Texte à lire:
————————
Comme beaucoup de vétérans, Max Fuchs ne parlait pas beaucoup de ce qu'il avait fait pendant la guerre. Ses enfants savaient qu'il avait débarqué à Omaha Beach. Parfois, ils étaient autorisés à tâter l'éclat d'obus encore logé dans sa poitrine. Et une fois, leur avait-il raconté, il avait chanté comme chanteur religieux au cours d'une cérémonie juive sur le champ de bataille.
Le 29 octobre 1944, à la lisière d'un combat farouche pour prendre le contrôle de la ville d'Aix-la-Chapelle en Allemagne, un correspondant pour la radio NBC introduisit la modeste cérémonie du Sabbat ainsi : « Nous vous présentons à présent une émission d'une importance historique : la première cérémonie religieuse juive depuis l'avènement d'Hitler. »
M.Fuchs, qui a aujourd'hui 87 ans et vit dans l'Upper West Side, avait 22 ans ce jour-là, à Aachen.
« J'avais simplement aussi peur que n'importe qui d'autre, » raconte-t- il dans une entrevue dans son appartement de Manhattan. « Mais comme j'étais le seul qui pouvais le faire, j'ai essayé de faire de mon mieux. »
————————
Lignes de données:

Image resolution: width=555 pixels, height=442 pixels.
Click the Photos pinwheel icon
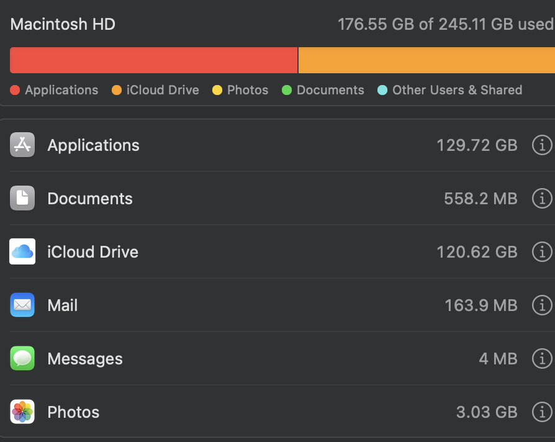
————————
Travail demandé:
1. Dites si chacune des affirmations suivantes s'accorde avec le texte sur Max Fuchs, en citant les mots du texte qui tranchent : (a) Max Fuchs avait 22 ans le jour de la cérémonie à Aix-la-Chapelle. (b) Ses enfants avaient parfois le droit de toucher l'éclat d'obus resté dans sa poitrine. (c) Max Fuchs parlait souvent à ses enfants de ce qu'il avait fait pendant la guerre.
2. Répondez à ces questions sur le texte sur Max Fuchs :
(a) À quelle date la cérémonie du Sabbat a-t-elle eu lieu ?
(b) Pour quelle radio travaillait le correspondant qui l'a présentée ?
(c) Dans quel quartier Max Fuchs vit-il aujourd'hui ?
3. Poursuivez le texte sur Max Fuchs à partir de l'endroit où il s'arrête.

Corrigé:
1.
(a) Oui : « avait 22 ans ce jour-là, à Aachen ».
(b) Oui : « Parfois, ils étaient autorisés à tâter l'éclat d'obus encore logé dans sa poitrine ».
(c) Non : « ne parlait pas beaucoup de ce qu'il avait fait pendant la guerre ».

2.
(a) Le 29 octobre 1944.
(b) Pour la radio NBC.
(c) Dans l'Upper West Side.

3.
Connue en son temps, la cérémonie du champ de bataille s'est perdue dans l'ombre, où elle serait sans doute restée si par chance une archiviste ne l'avait retrouvée et, peu après, une improbable notorité pour M.Fuchs sur Youtube (où la vidéo de la cérémonie a été vue 310 000 fois) ne l'avait révélé .
Ses petits-enfants ont ressenti une immense fierté, rapporte sa famille, et le rabbin de la Congrégation Ramath Orah à la 110ème West Street, où M.Fuchs et sa femme pratiquent, insiste pour qu'il chante à la cérémonie du samedi, à Rosh Hashana, le Nouvel An juif, bien que M.Fush affirme que sa voix n'est plus ce qu'elle était.
Son interprétation durant cette émission de 1944, écoutée à travers les Etats-Unis, et plus tard en Allemagne, cependant, a donné un tour particulièrement poignant à la cérémonie de dix minutes en plein air – en raison de sa voix exercée et imposante, mais aussi parce qu'avant d'entonner le traditionnel hymne « Yigdal » et pendant les trois minutes qu'il lui prit pour l'achever, on entend distinctement en bruit de fond la déflagration des obus d'artillerie explosant non loin de là.
Soldat de première classe de la 1ère division d'infanterie, M.Fuchs s'était proposé pour chanter ce jour-là, car aucun chanteur religieux n'était disponible. En fait, M.Fuchs étudiait pour devenir chanteur religieux lorsque la guerre éclata. Mais il avait abandonné ses études, fut incorporé et n'envisagea jamais de devenir aumônier.
Ses parents émigrèrent de Pologne en 1934, lorsqu'il avait 12 ans. Certains de ses oncles, tantes, cousins qui restèrent furent tués après l'invasion allemande de 1939, a-t-il raconté au cours de l'entrevue. Il voulait se battre contre les Nazis.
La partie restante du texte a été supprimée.